- [Liste des tâches]
A - D'après l'extrait sur RTL, à quel consortium le groupe Bertelsmann a-t-il revendu sa filiale belgo-luxembourgeoise ?
B - Reproduisez fidèlement le passage de l'extrait sur RTL situé entre « Ensuite, la mise » et « plus grand poids. », ces deux bornes incluses.
C - Citez tous les programmes de M6 que l'extrait sur RTL mentionne nommément.

- [Extrait du document]
= = = = = = =

Cette officialisation n’a évidemment rien d’un scoop. Plus rien ne justifiait la présence du siège social de RTL au Luxembourg.

Il y a tout d’abord eu la revente par les allemands de Bertelsmann de leur filiale belgo-luxembourgeoise au consortium belgo-belge DPG Media-Rossel. 

Ensuite, la mise en application, dans toute l’Europe, de la directive SMA qui implique que tous les médias, même étrangers, qui opèrent sur un territoire donné, doivent investir un pourcentage de leurs recettes dans la production du territoire concerné.

Enfin, l’ouverture du Fonds des Séries de la Fédération Wallonie Bruxelles à tous les opérateurs, pour peu que leur siège social soit en Belgique.

En clair, RTL avait maintenant toutes les obligations d’investissement d’un opérateur national, sans ses avantages. Face à cela, l’avantage compétitif de la fiscalité luxembourgeoise et la perspective d’échapper au CSA belge n’avaient plus grand poids.

Un retour négocié

Cela n’a cependant pas empêché le groupe de négocier son retour au bercail. Plus particulièrement sur un point : la comptabilisation de 30% de programmes de flux dans ses obligations d’investissement local.

Rappelons-le, les productions audiovisuelles de flux, par opposition aux productions de stock, sont les productions “périssables” si l’on veut. Qui ne se regardent qu’une fois, et qui sont fortement liées à la temporalité. On ne regardera plus forcément une vieille saison de l’Amour est dans le Pré, ou une rediff d’un jeu comme Septante et Un.

C’est que le groupe est, malgré tout, dans une situation délicate. Le plus gros de son audience vient de programmes de flux qui, jusqu’à ce jour, ne lui appartiennent pas. Son adossement au groupe Bertelsmann lui donnait un accès privilégié aux programmes de M6 : Top Chef, Le Meilleur Pâtissier, Cauchemar en Cuisine, Cherche Appartement ou Maison, Les Reines du Shopping, etc. Dans un avenir relativement proche, cet accès devra être renégocié.

D’où l’importance pour RTL de développer ses propres concepts. Ainsi, depuis la rentrée, des propriétés intellectuelles maison ont vu le jour : des concours de plus beau chien, de meilleure friterie de Belgique et d’autres encore. Des projets de séries courtes, de docu-fiction et de séries classiques sont aussi en chantier. Il se murmure même qu’un projet de fiction quotidienne est en gestation, pour lequel RTL aurait embauché d’anciens scénaristes de Plus Belle La Vie.

Mais d’autres défis font face à la chaîne privée.

= = = = = = =

- [Données ci-dessous]
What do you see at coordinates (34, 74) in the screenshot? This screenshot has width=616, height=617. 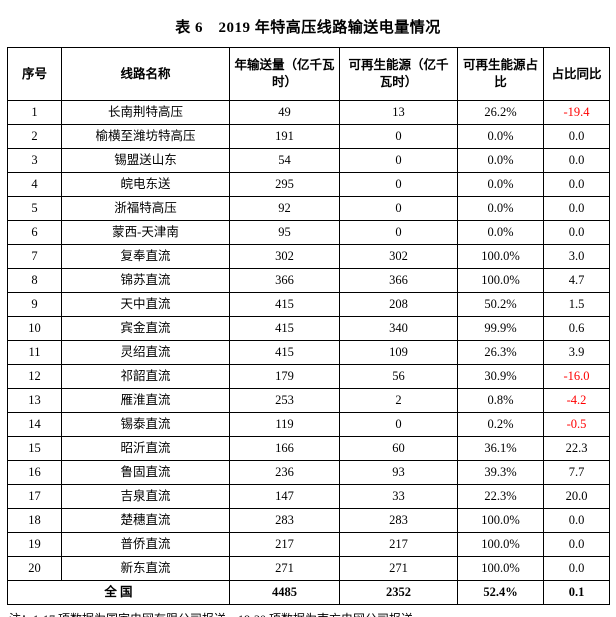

= = = = = = =

- [Corrigé des tâches]
A - Au consortium belgo-belge DPG Media-Rossel.

B -
Ensuite, la mise en application, dans toute l’Europe, de la directive SMA qui implique que tous les médias, même étrangers, qui opèrent sur un territoire donné, doivent investir un pourcentage de leurs recettes dans la production du territoire concerné.

Enfin, l’ouverture du Fonds des Séries de la Fédération Wallonie Bruxelles à tous les opérateurs, pour peu que leur siège social soit en Belgique.

En clair, RTL avait maintenant toutes les obligations d’investissement d’un opérateur national, sans ses avantages. Face à cela, l’avantage compétitif de la fiscalité luxembourgeoise et la perspective d’échapper au CSA belge n’avaient plus grand poids.

C -
- Top Chef
- Le Meilleur Pâtissier
- Cauchemar en Cuisine
- Cherche Appartement ou Maison
- Les Reines du Shopping